Hilbert-Schmidt Theorem says that suppose $A$ is a self-adjoint compact operator on the Hilbert space $X$, then $X$ has an orthonormal basis $\{e_i \,|\, i \in I\}$ ($I$ is the index set) which is composed of the eigenvectors of $A$. Therefore, for any $x \in X$, we have \begin{gather} x=\sum_{i \in I} (x,e_i) e_i, \quad \quad (1) \\ Ax=\sum_{i \in I} \lambda_i (x,e_i) e_i, \quad \quad (2) \end{gather} where $\lambda_i$ is the eigenvalue corresponding to $e_i$ ($\lambda_i$ may equal $\lambda_j$ even if $i \neq j$, and the set of eigenvalues of $A$ is countable even if $\{e_i\}$ is not). Through Bessel's inequality, there are countable $(x,e_i)$ not equal to $0$, thus the summations above are actually over countable sets. Then it is said in the textbook that if we list the eigenvalues of $A$ as follows: \begin{equation} |\lambda_1| \geq |\lambda_2| \geq \cdots, \quad \quad (3) \end{equation} then according to Hilbert-Schmidt Theorem, for any $x \in X$, we have \begin{equation} \left\|\left(A-\sum_{i=1}^n \lambda_i e_i \otimes e_i\right)(x)\right\| = \left\|Ax-\sum_{i=1}^n \lambda_i (x,e_i) e_i\right\| = \left\|\sum_{i=1}^\infty \lambda_i (x,e_i) e_i\right\| = \left(\sum_{i=n+1}^\infty \lambda_i^2 |(x,e_i)|^2\right)^{1/2} \leq |\lambda_{n+1}| \left(\sum_{i=n+1}^\infty |(x,e_i)|^2\right)^{1/2} \leq |\lambda_{n+1}| \|x\|, \quad \quad (4) \end{equation} where $e_i \otimes e_i: X \to X; \ x \mapsto (x,e_i) e_i$ is the rank $1$ operator, therefore we have \begin{equation} \left\|A-\sum_{i=1}^n \lambda_i e_i \otimes e_i\right\| \leq |\lambda_{n+1}| \to 0 \quad (n \to \infty), \quad \quad (5) \end{equation} that is, \begin{equation} A=\sum_{i=1}^\infty \lambda_i e_i \otimes e_i, \quad \quad (6) \end{equation} which implies that a self-adjoint compact operator on a Hilbert space can be approximated by the linear combination of rank $1$ operators.

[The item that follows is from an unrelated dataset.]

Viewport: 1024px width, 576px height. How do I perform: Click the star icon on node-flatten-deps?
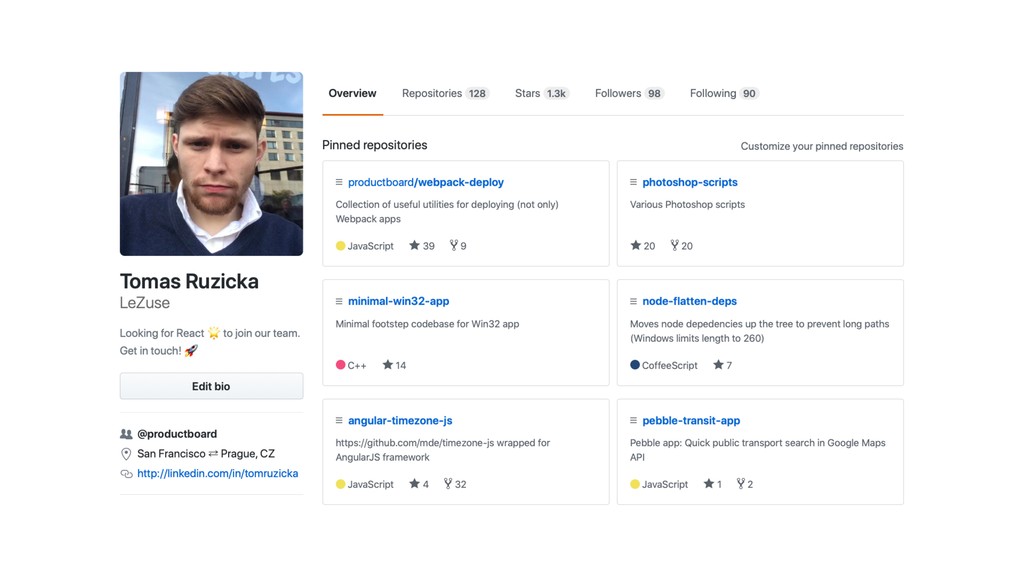[x=718, y=365]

So here comes the question, when $\{e_i\}$ is uncountable, although there are countable $(x,e_i)$ not equal to $0$, it seems that which of them are not equal to $0$ depends on $x$, and accordingly, the addends in the summation $\sum_{i=1}^n \lambda_i e_i \otimes e_i$ in (4) actually vary with $x$, so why can we still derive (5) from (4)?
The addends in the summation $\sum_i \lambda_i (e_i \otimes e_i)$ do not depend on $x$. Indeed, $\{e_i\}_{i \in I}$ and $\{\lambda_i\}_{i \in I}$ were introduced before we even spoke about a fixed element $x \in X$. Hence, as an abstract element, the operator $\sum_i \lambda_i (e_i \otimes e_i)$ does not depend on $x$ in any way.
Therefore, $(5)$ follows from $(4)$ by definition of the operator norm. More generally, the proof uses that if $T: X \to X$ is a linear map with $\|Tx\| \le M\|x\|$ for all $x \in X$, then $\|T\| \le M$. Here, $$T= \sum_i \lambda_i (e_i \otimes e_i).$$ Hopefully this clears your confusion.